How to sign a loan agreement online
When you loan someone money, you need proof that the loan was not a gift to the borrower. A loan agreement is proof of your commitment and outlines the terms of your loan.
It is important for both parties to be protected by a loan agreement which is why it needs your signature and theirs.
What is a loan agreement?
A loan agreement is a complicated legal document that binds and protects two or more parties entering into a lending agreement.
Loan agreements exist to detail exactly how much money has been lent and the specific requirements related thereto.
The lender, who sets the terms of the loan regarding interest rate, loan duration, and repayment payment period, forms most loan agreements.
Other terms settled in the initial agreement will include the loan amount, whether the loan is issued as a lump sum (most common) or periodic disbursements, and what happens if the borrower defaults on the loan.
The borrower then signs a promissory note certifying their promise to repay their personal loan per the agreed-upon terms.
There are many reasons to enter into a loan agreement. For instance, a family member borrowing money might take out a personal loan to purchase real estate.
Depending upon the terms of the loan agreement, the borrower then makes periodic loan payments (typically monthly payments), which will positively or negatively impact the borrower’s credit score depending upon compliance with the loan contract.

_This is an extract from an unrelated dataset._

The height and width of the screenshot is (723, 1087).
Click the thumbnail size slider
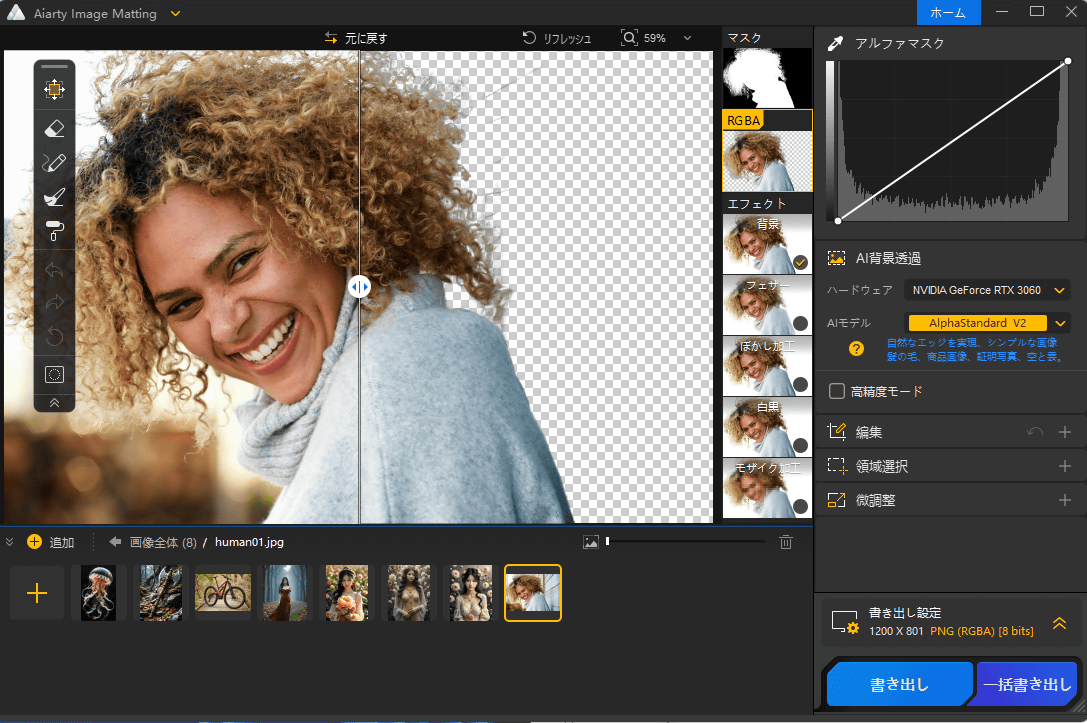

Whether you’re taking out a personal loan to start a business, purchase real estate, or create some financial breathing room, you need to have an ironclad loan agreement when any amount of money is borrowed or loaned.
Loan agreements can be difficult to draft because loan documents are legally binding contracts, and thus must contain fields for specific information.
Complicating matters more is how different types of loan agreements require different loan terms to be included in a contract.